*Vereist werk*:
Geef alstublieft alles van de regel met "Image resolution: width=1402" tot en met de regel met "Action: tap(315, 277)" opnieuw weer, inclusief de verzoeken, en verhoog daarbij elke coördinaat in de antwoorden met 148. Laat de afbeeldingen weg en geef alleen deze regels.

*Bijbehorende lijst*:
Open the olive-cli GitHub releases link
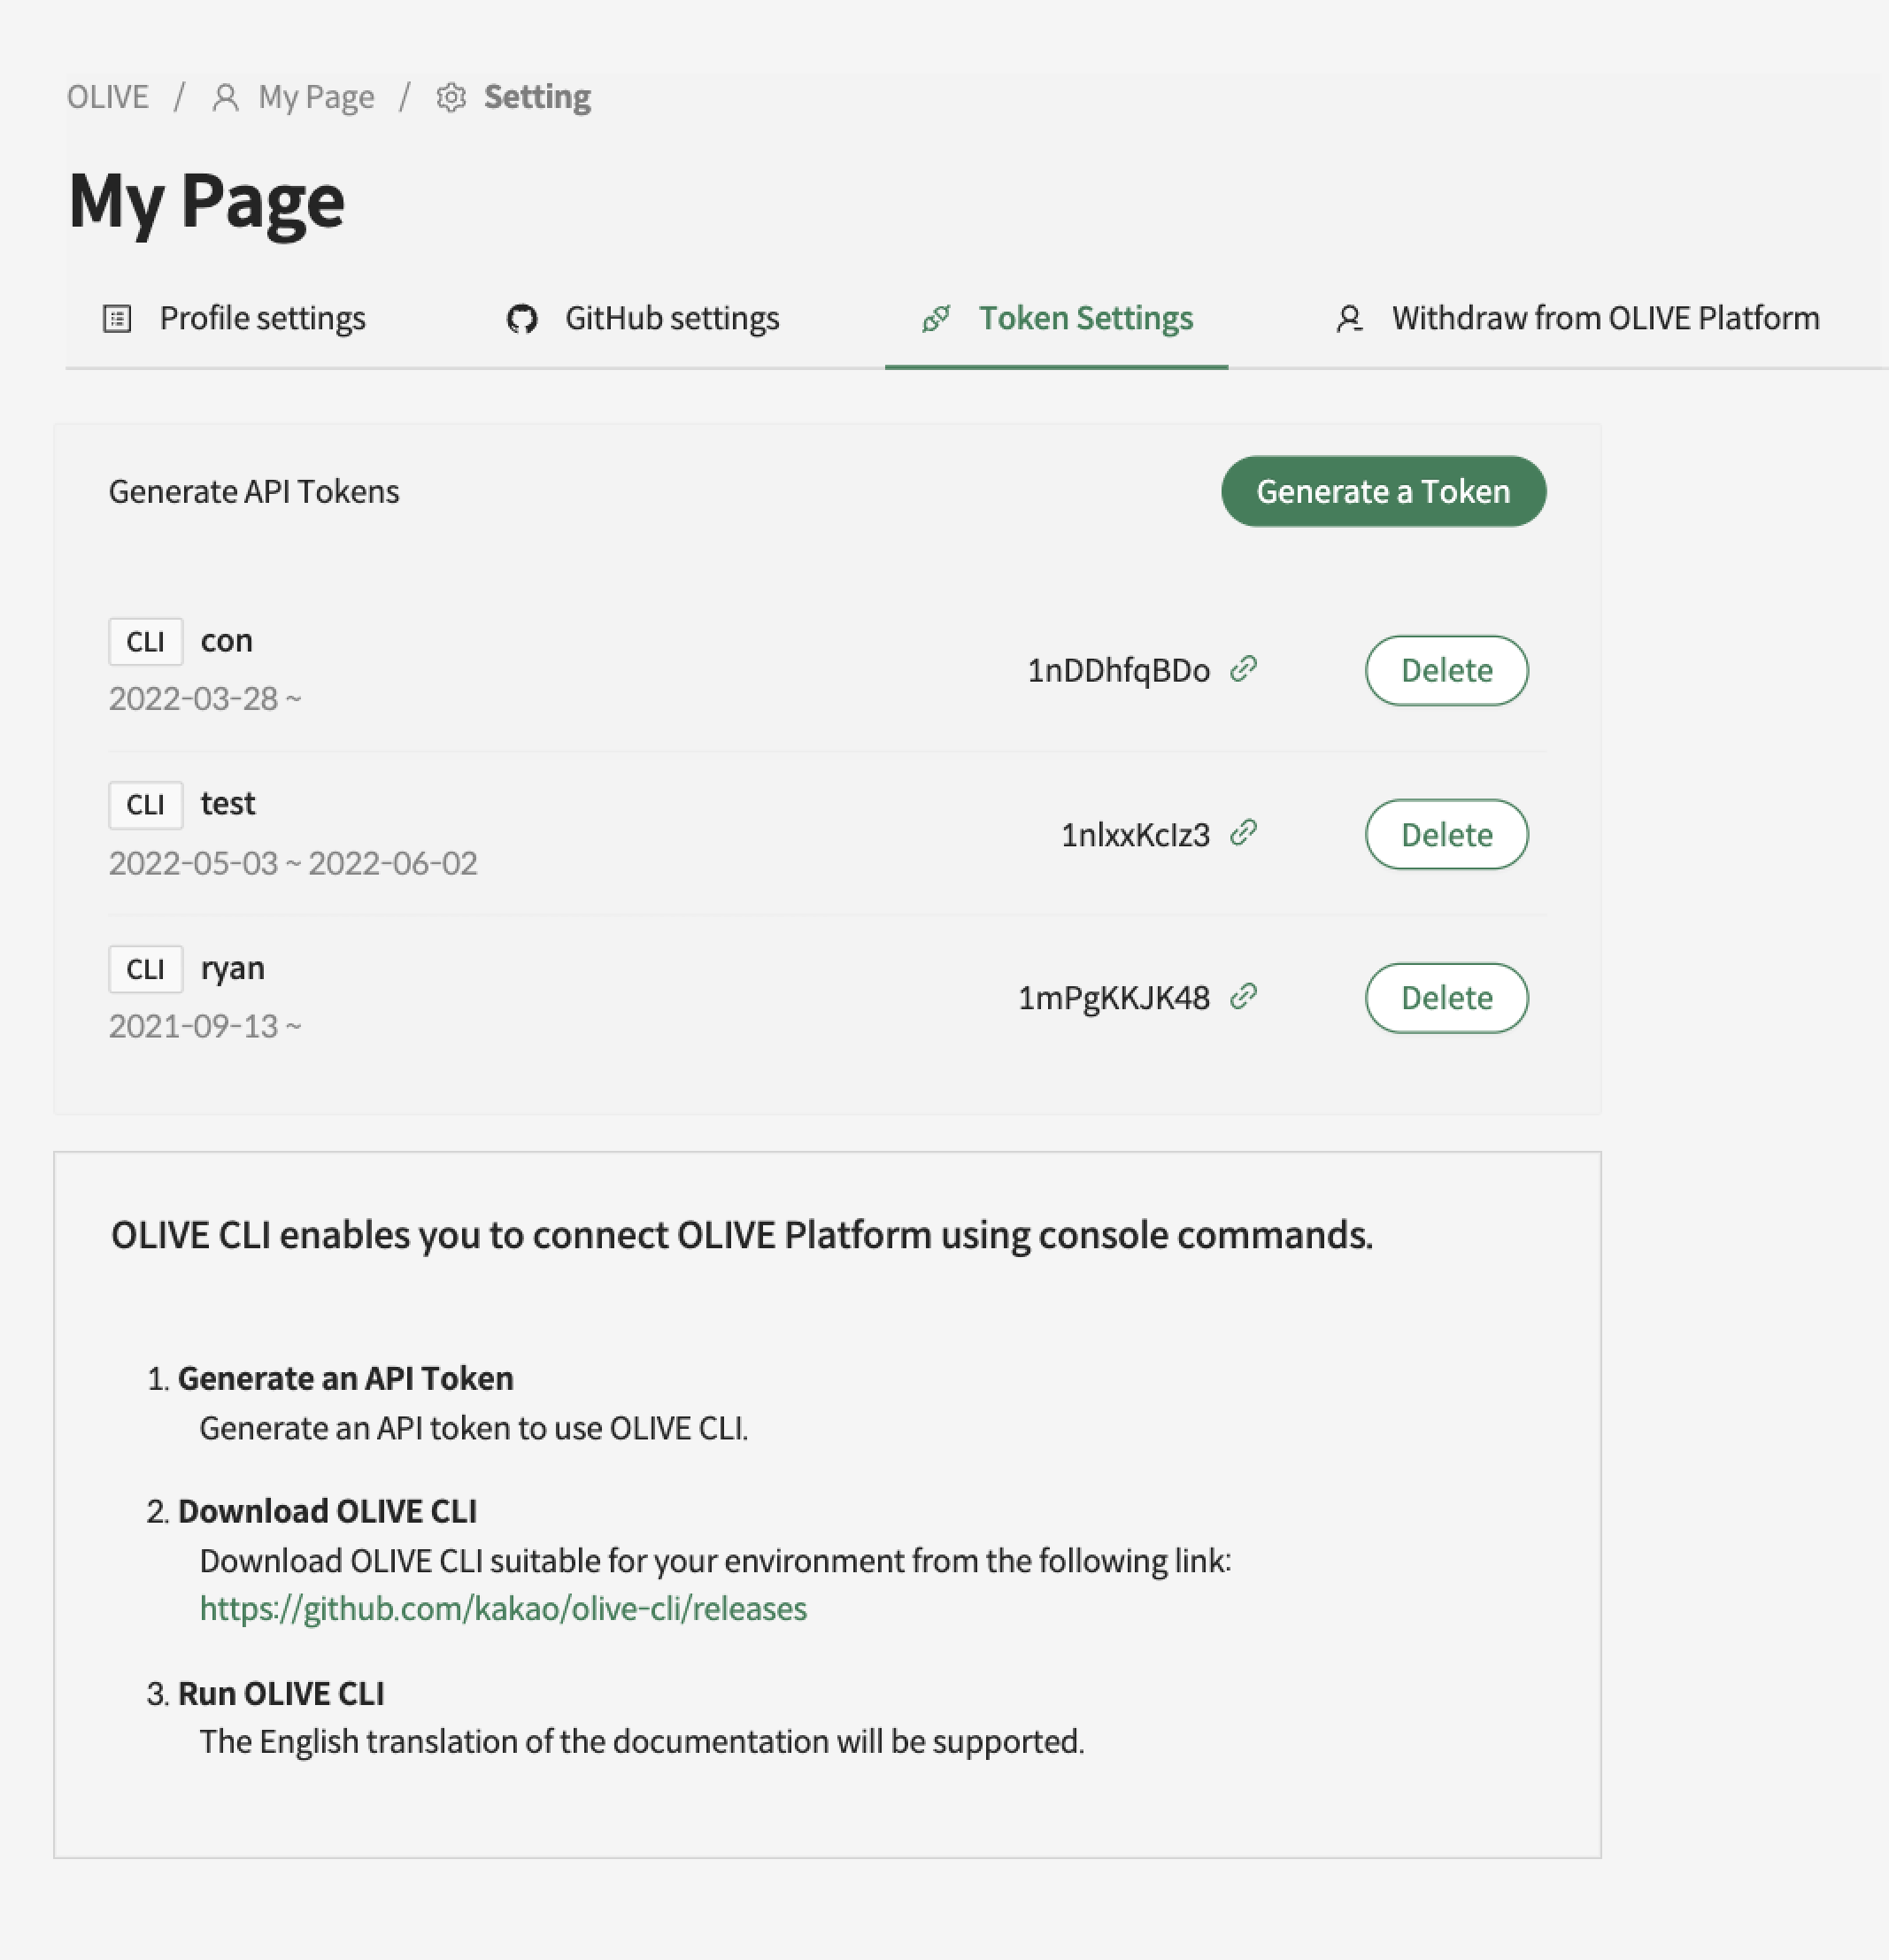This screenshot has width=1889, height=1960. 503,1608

--

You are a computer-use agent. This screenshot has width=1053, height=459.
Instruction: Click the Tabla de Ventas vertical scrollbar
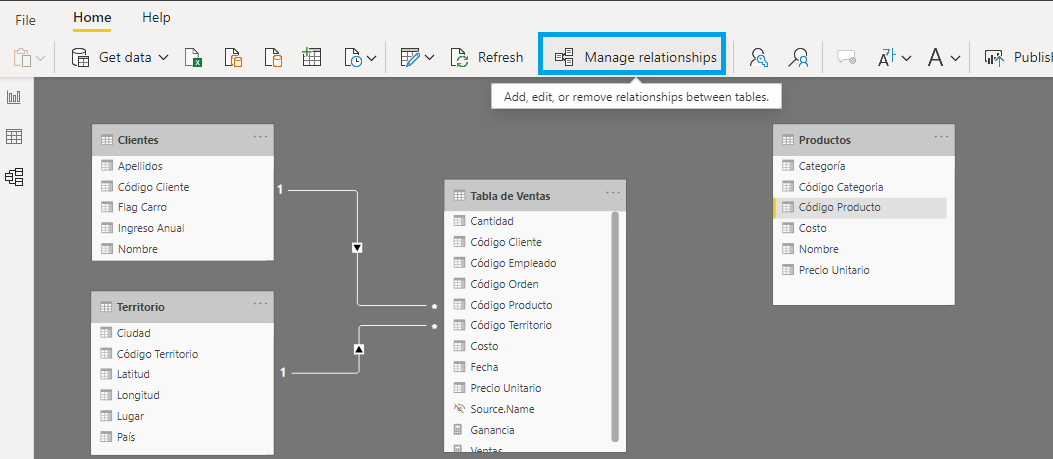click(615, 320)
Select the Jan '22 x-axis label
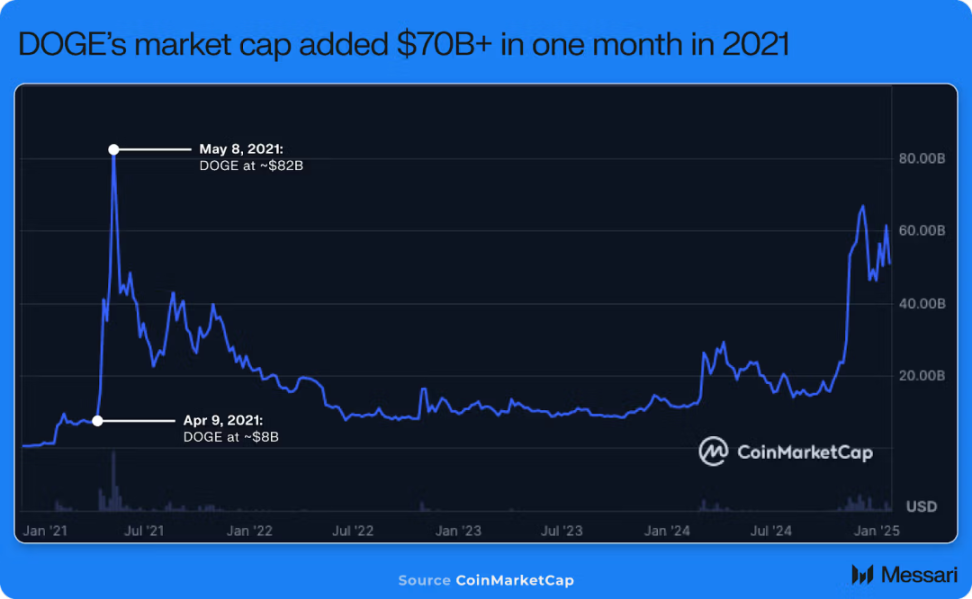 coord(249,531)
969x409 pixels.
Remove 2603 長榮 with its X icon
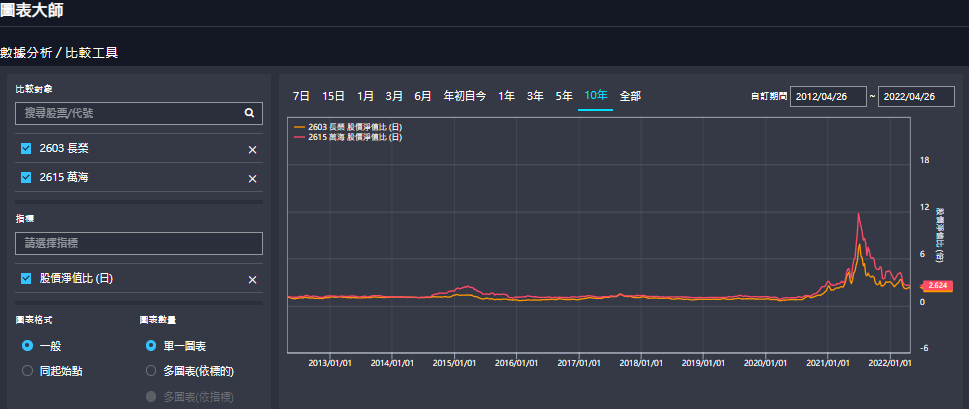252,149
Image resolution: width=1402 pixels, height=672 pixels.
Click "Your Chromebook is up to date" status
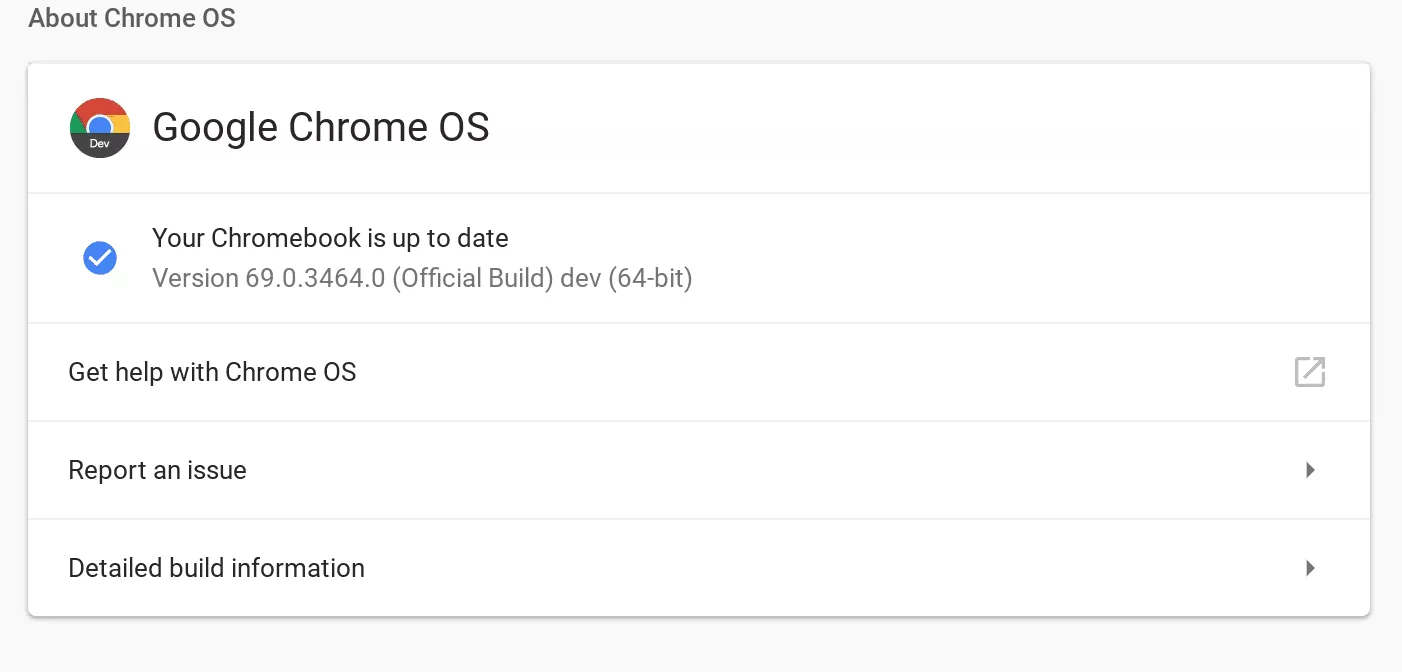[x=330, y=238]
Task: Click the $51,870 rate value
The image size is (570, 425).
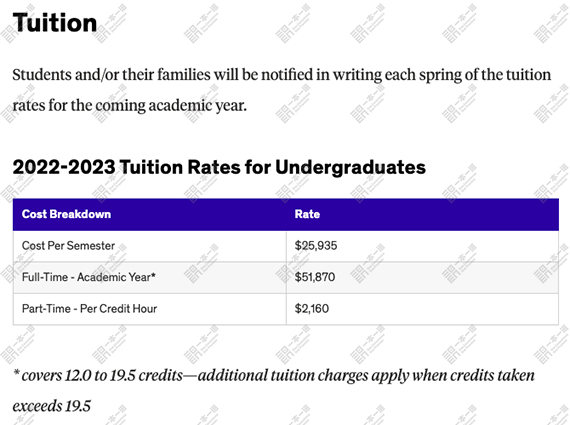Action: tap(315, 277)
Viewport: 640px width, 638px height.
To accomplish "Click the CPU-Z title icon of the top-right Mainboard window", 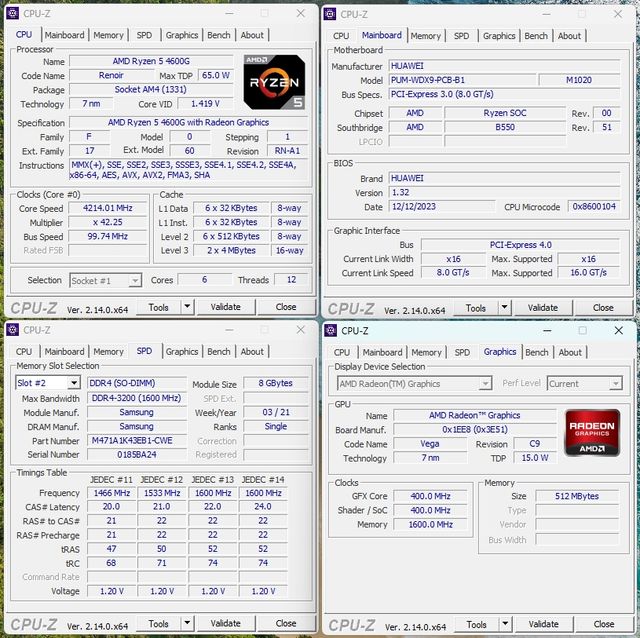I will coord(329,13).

--

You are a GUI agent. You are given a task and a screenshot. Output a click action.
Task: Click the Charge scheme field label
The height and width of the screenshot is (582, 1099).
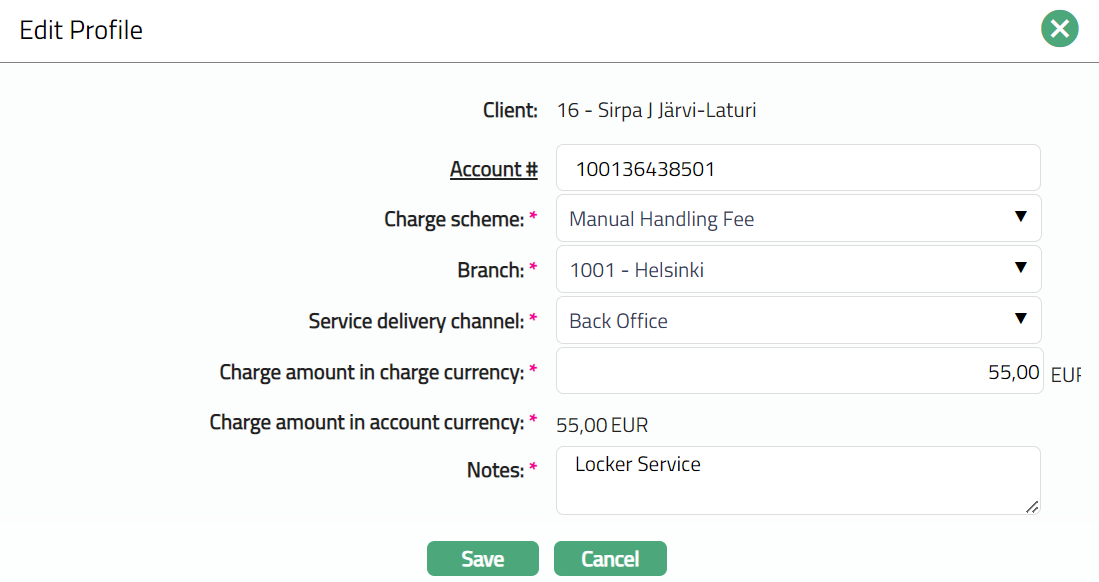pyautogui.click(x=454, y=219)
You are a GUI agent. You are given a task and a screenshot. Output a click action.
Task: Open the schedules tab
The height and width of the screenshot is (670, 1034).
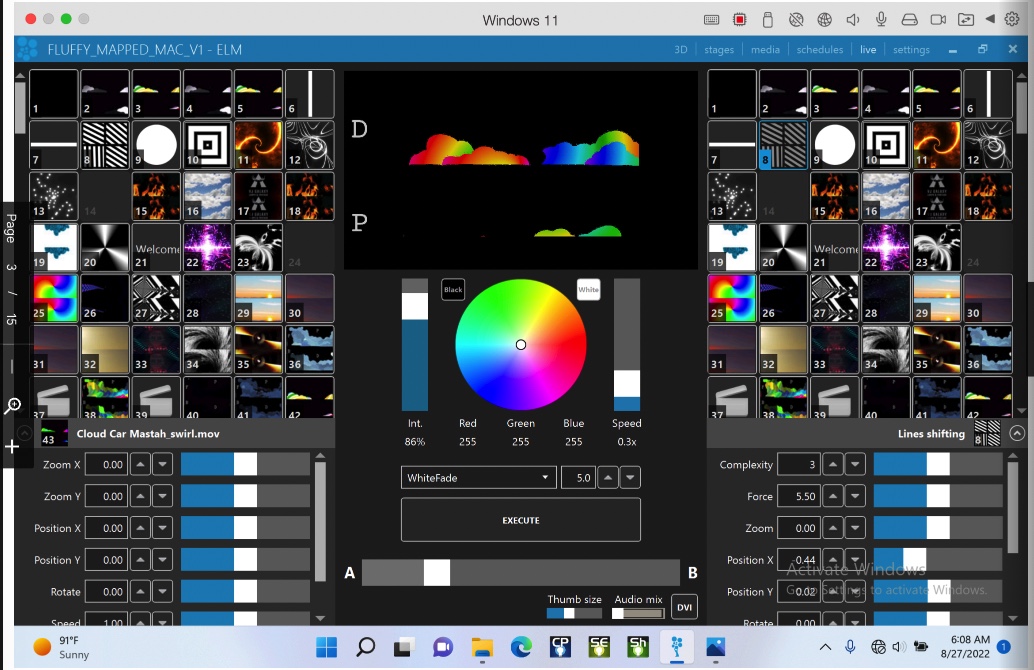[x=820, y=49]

*Resultaat*:
Image resolution: width=1402 pixels, height=672 pixels.
Click "Your Chromebook is up to date" status
[x=478, y=386]
Task: Click the $51,870 rate value
The image size is (570, 425).
Action: tap(463, 425)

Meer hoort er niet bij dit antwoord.